#### Information provided ####
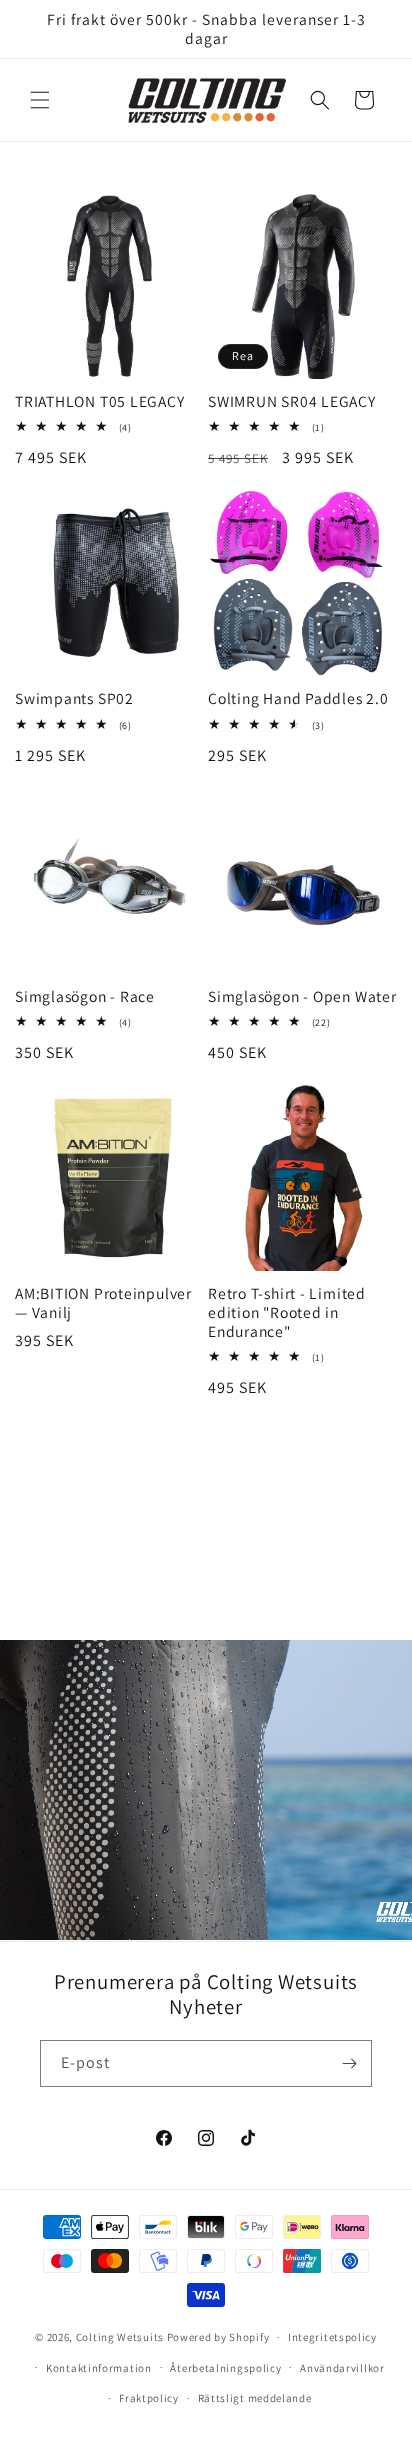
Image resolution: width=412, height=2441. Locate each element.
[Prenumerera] (349, 2063)
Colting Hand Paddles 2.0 (298, 698)
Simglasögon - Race (85, 996)
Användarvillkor (342, 2368)
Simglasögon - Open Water (302, 996)
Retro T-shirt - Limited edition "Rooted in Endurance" (287, 1312)
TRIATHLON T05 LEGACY (100, 401)
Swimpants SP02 (74, 698)
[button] (40, 100)
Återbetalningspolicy (225, 2368)
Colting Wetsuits (120, 2337)
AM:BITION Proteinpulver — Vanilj (103, 1303)
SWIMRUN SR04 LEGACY (292, 401)
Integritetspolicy (332, 2337)
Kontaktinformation (99, 2368)
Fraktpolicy (149, 2398)
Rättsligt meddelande (255, 2398)
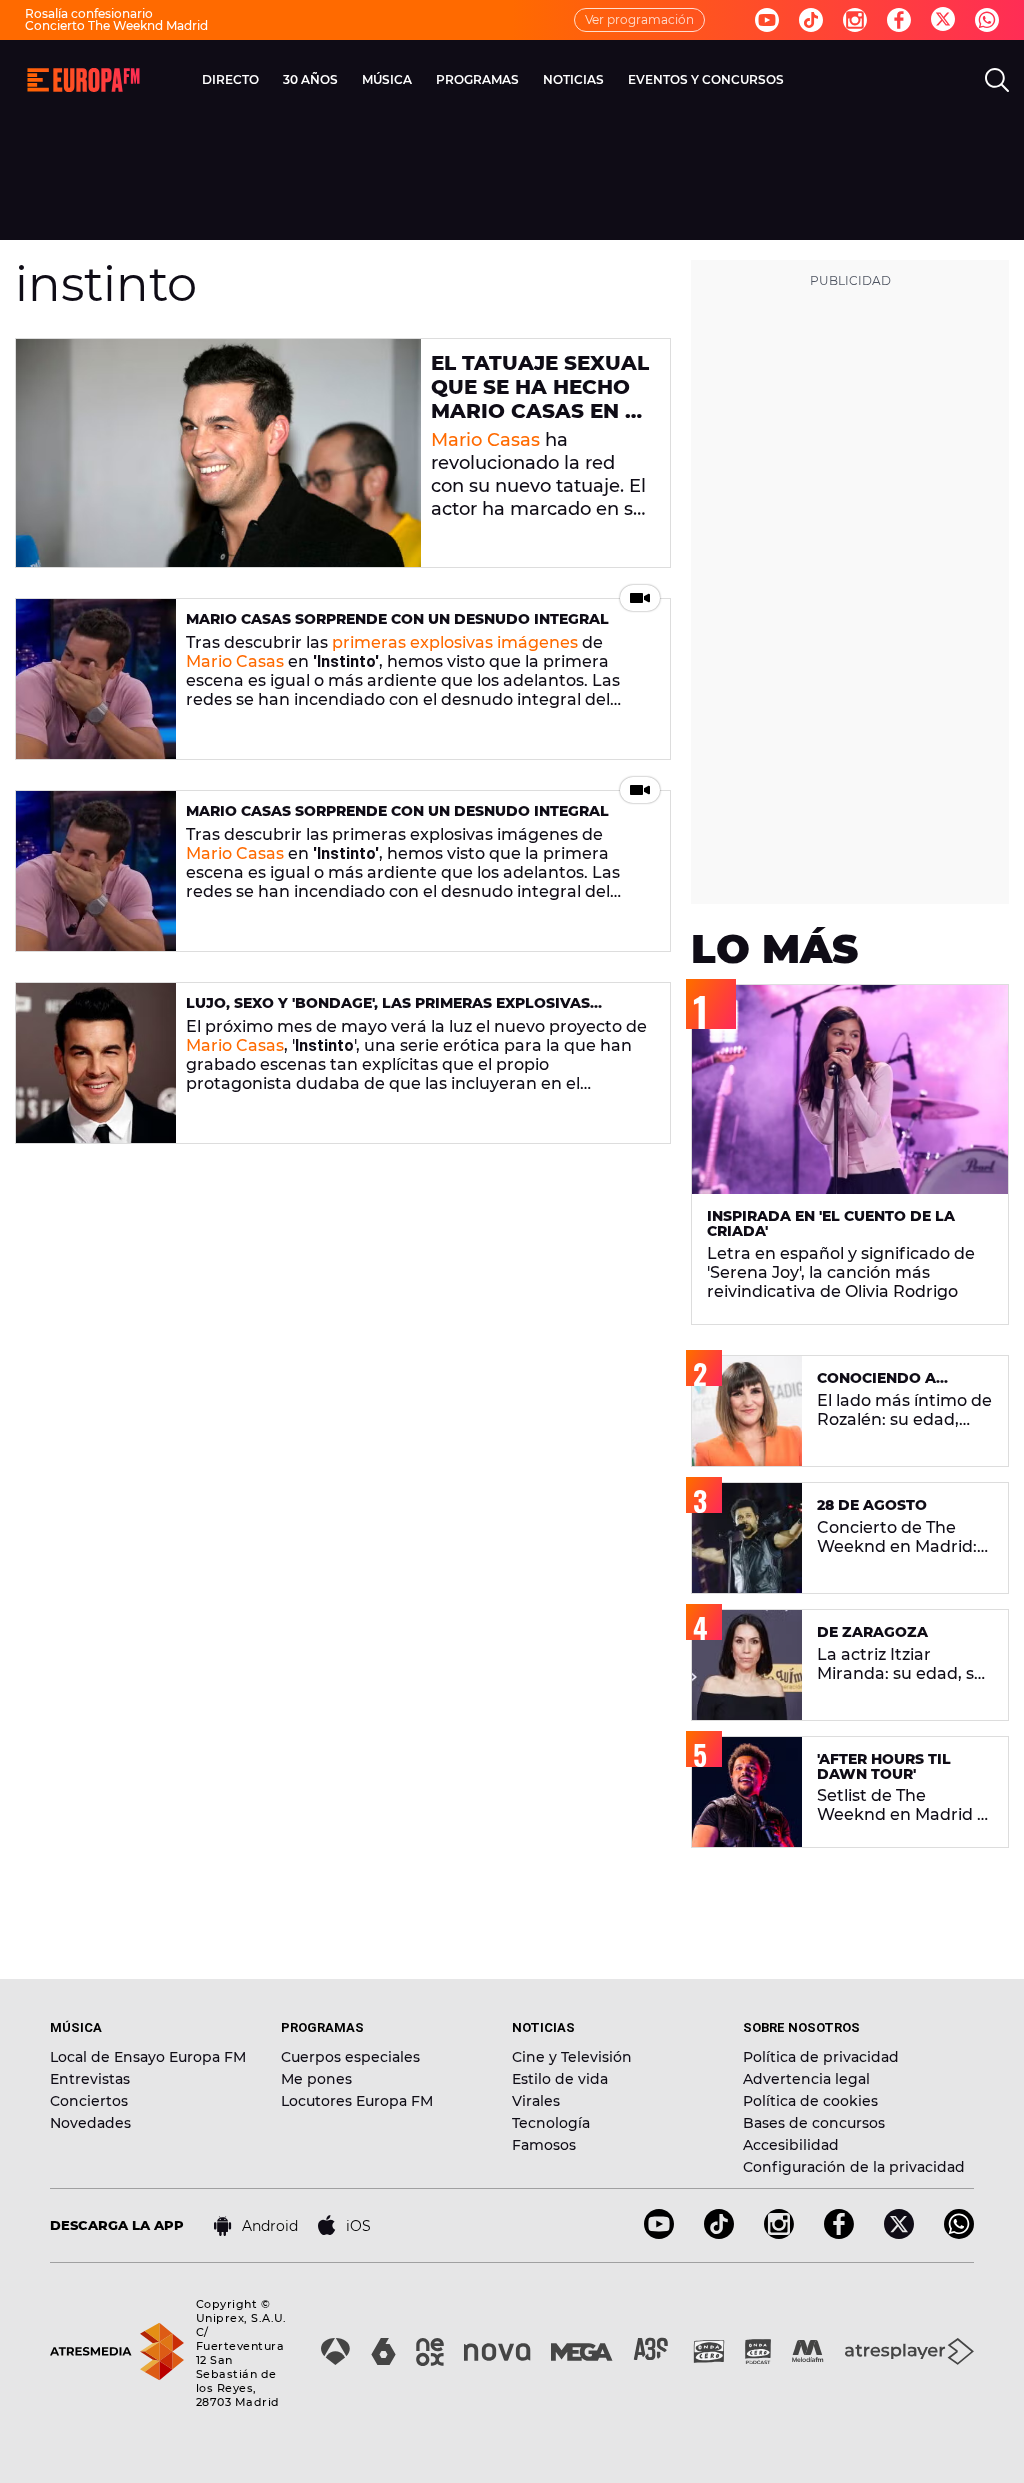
####
What you will do:
Whenever a line in the entries holds the word "LEGACY", copy that line.

Answer box:
TRIATHLON T05 LEGACY (100, 401)
SWIMRUN SR04 LEGACY (292, 401)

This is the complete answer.